The chemistry of sulfoxy species on clean, oxygenated, and caesiated Ag{100}: A study of surface reactivity by fast XPS and TPR

SANTRA, A K; BIRD, D P C; SYKES, E C H; WILLIAMS, F J; GOLDONI, A; BARALDI, A; LAMBERT, R M

JOURNAL OF PHYSICAL CHEMISTRY B - (Print)

AMER CHEMICAL SOC

Año: 2001 vol. 105 p. 10062 - 10068

1520-6106

High-resolution XPS, including time- and temperature-dependent measurements, and temperature-programmed reactions, including 18O isotope mixing studies, have been used to study the sulfoxy species formed on Ag- {100} in the absence and presence of Cs.
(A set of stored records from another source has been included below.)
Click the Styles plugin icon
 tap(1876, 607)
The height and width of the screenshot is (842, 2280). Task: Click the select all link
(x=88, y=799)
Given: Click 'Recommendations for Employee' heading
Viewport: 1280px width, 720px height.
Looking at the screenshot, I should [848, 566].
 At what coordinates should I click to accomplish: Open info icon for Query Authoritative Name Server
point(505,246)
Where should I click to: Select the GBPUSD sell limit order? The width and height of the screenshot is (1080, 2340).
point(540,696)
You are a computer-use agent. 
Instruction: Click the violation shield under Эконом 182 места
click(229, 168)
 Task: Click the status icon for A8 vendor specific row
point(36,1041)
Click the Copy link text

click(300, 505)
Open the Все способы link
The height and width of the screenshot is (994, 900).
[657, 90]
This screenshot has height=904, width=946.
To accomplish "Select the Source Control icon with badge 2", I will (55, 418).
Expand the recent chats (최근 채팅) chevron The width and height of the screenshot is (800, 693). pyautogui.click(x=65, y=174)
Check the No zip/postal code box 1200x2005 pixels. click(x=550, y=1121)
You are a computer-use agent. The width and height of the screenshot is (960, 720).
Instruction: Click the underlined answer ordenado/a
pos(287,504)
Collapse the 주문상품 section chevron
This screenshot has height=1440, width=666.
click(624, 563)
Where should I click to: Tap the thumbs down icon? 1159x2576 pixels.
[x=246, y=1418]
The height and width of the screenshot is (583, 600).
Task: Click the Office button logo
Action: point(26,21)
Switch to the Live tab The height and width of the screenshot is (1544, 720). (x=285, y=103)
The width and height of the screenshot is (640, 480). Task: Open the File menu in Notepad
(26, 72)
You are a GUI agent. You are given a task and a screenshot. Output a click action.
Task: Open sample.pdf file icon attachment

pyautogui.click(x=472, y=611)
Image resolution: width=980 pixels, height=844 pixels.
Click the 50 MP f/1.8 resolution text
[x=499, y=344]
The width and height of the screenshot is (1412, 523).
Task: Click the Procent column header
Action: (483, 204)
On the alkali-free preoxygenated surface, SO2 adsorbs to form a surface sulfite which decomposes at ∼460 K releasing gaseous SO2 and dissolved oxygen. Cs induces the formation of a more strongly bound alkali sulfite which reacts further to form alkali sulfate. The alkali sulfite and sulfate decompose at ∼525 and ∼575 K, respectively, releasing gaseous SO2, dissolved oxygen, and a small amount of adsorbed sulfur. Isotope mixing data indicate that the sulfoxy species formed in the presence of alkali have a higher bond order with the Ag surface than the sulfite formed on the alkali-free surface. All these species are labile with respect to oxygen release in the temperature regime relevant to oxyanion-promoted ethene epoxidation, and a reaction scheme is proposed that accounts for their formation, interconversion, and decomposition.